◆ Data ◆

*** Block opens ***

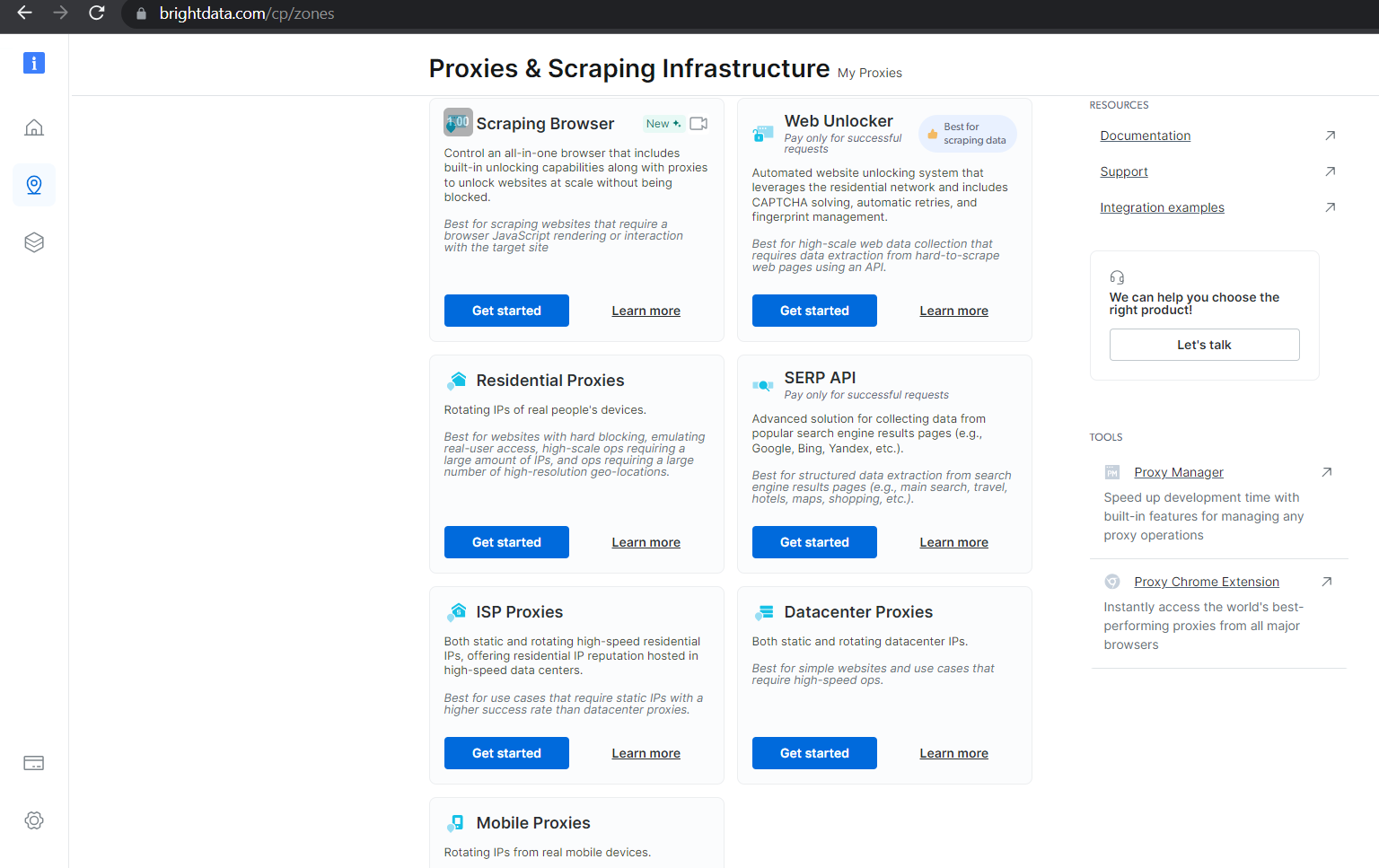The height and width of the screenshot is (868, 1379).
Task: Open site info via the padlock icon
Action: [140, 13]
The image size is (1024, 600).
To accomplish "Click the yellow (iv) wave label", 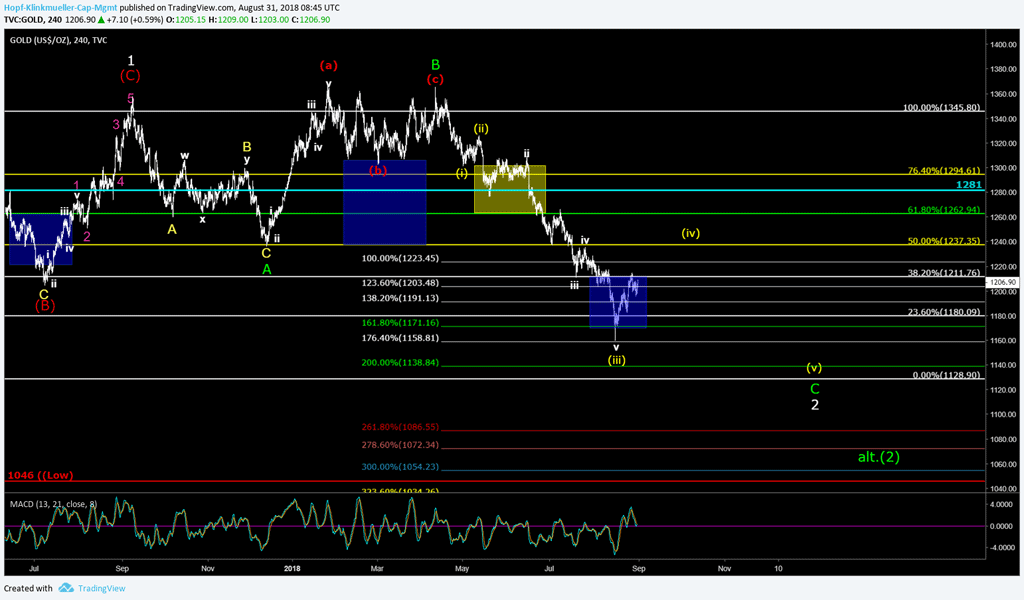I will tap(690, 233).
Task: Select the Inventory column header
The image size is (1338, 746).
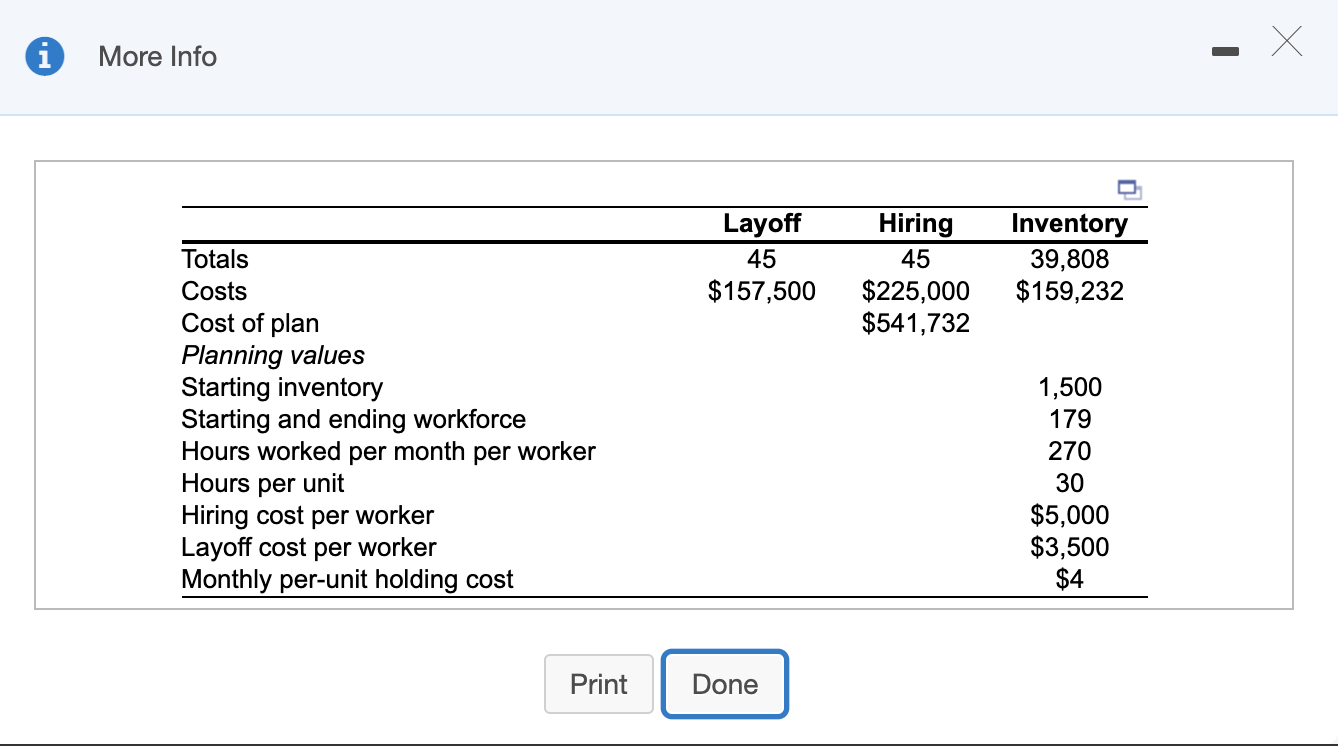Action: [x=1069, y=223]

*** Block closes ***
*** Block opens ***

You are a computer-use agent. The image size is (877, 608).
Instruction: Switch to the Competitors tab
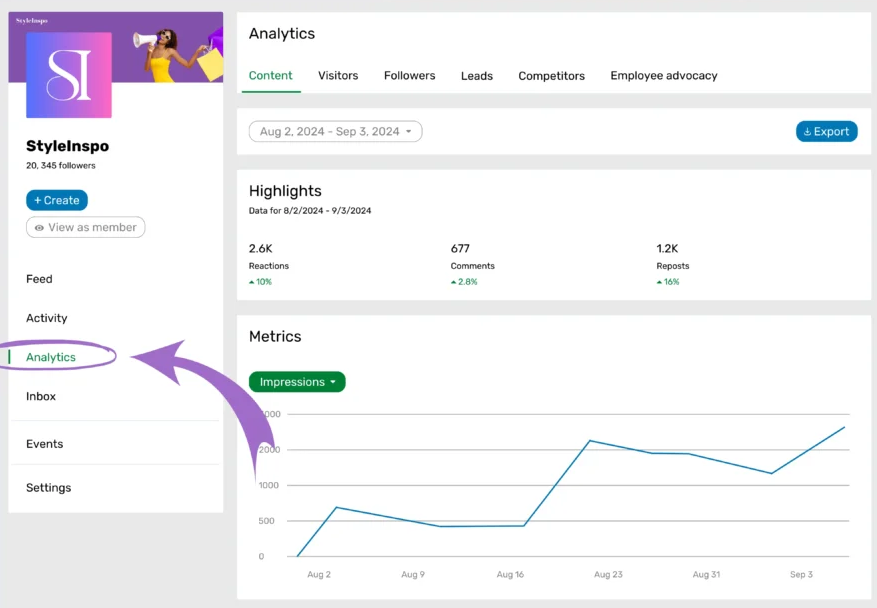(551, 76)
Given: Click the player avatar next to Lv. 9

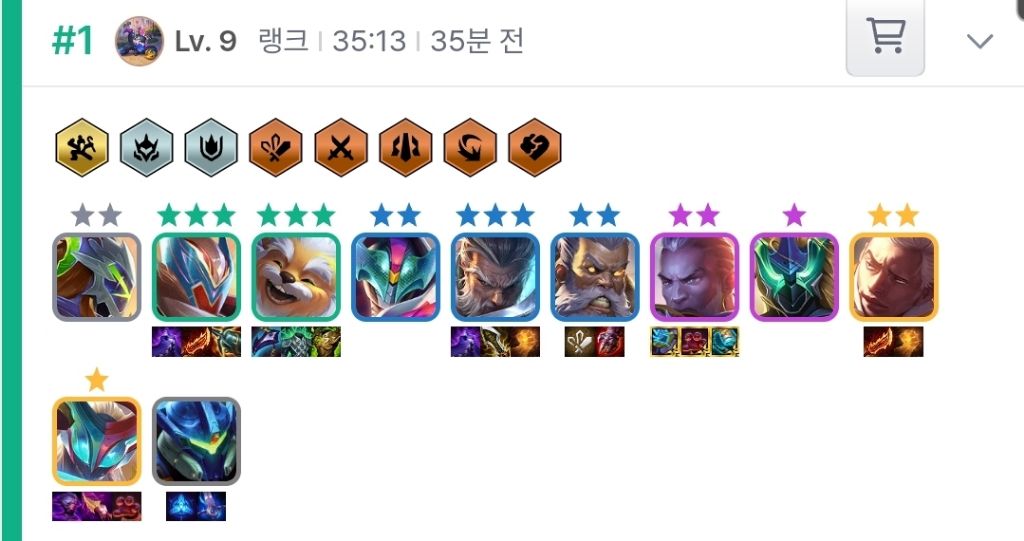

*** Block closes ***
*** Block opens ***

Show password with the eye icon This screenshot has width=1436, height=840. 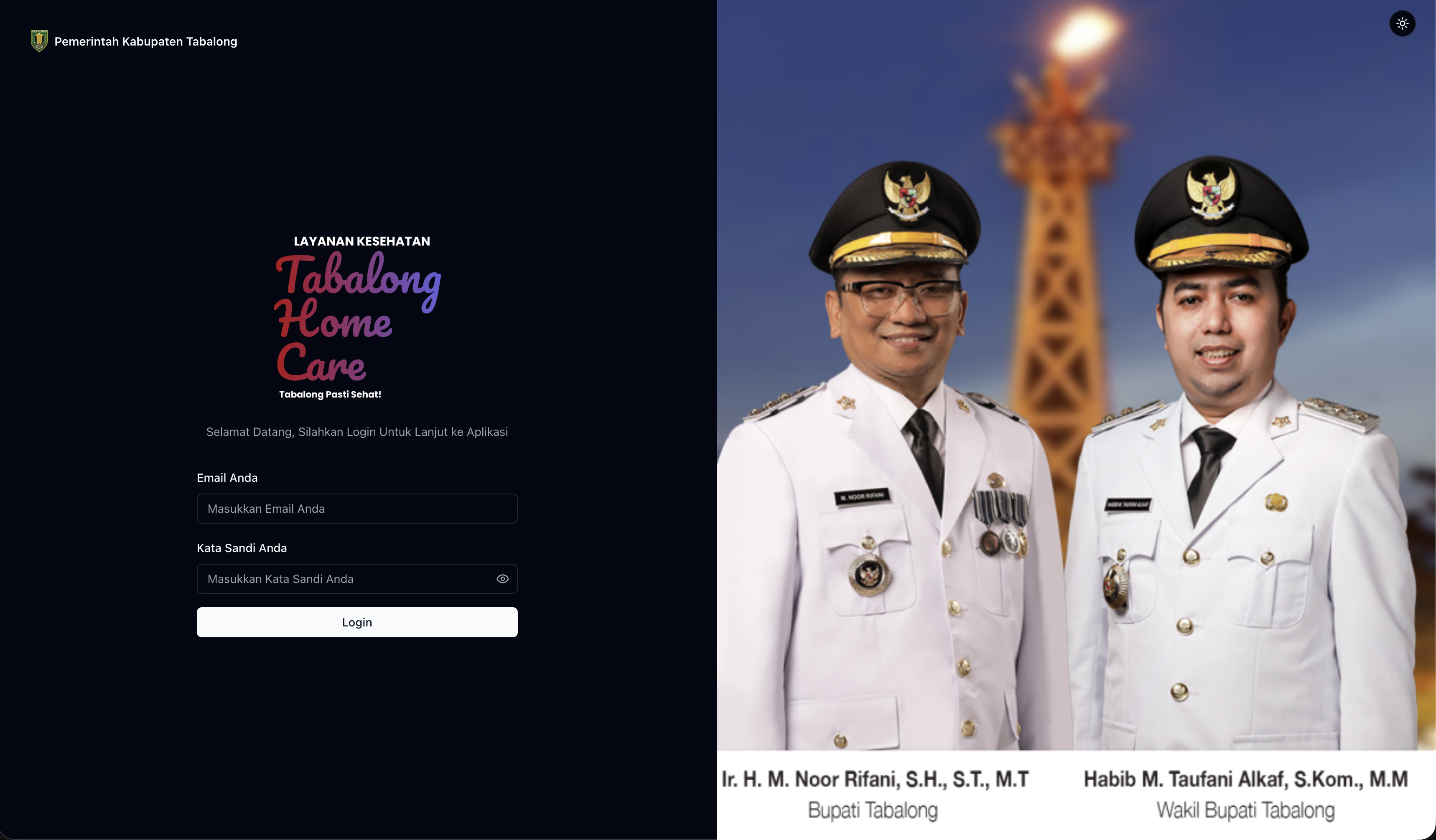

*** Block closes ***

◆ Aim of the task ◆
Set down, exactly as written above, each line from the one with "You are a computer-use" through the one with "Given: Click the player avatar next to Lv. 9", and skip the pictures.

◆ Final answer ◆
You are a computer-use agent. The image size is (877, 608).
Instruction: Switch to the Competitors tab
(551, 76)
Given: Click the player avatar next to Lv. 9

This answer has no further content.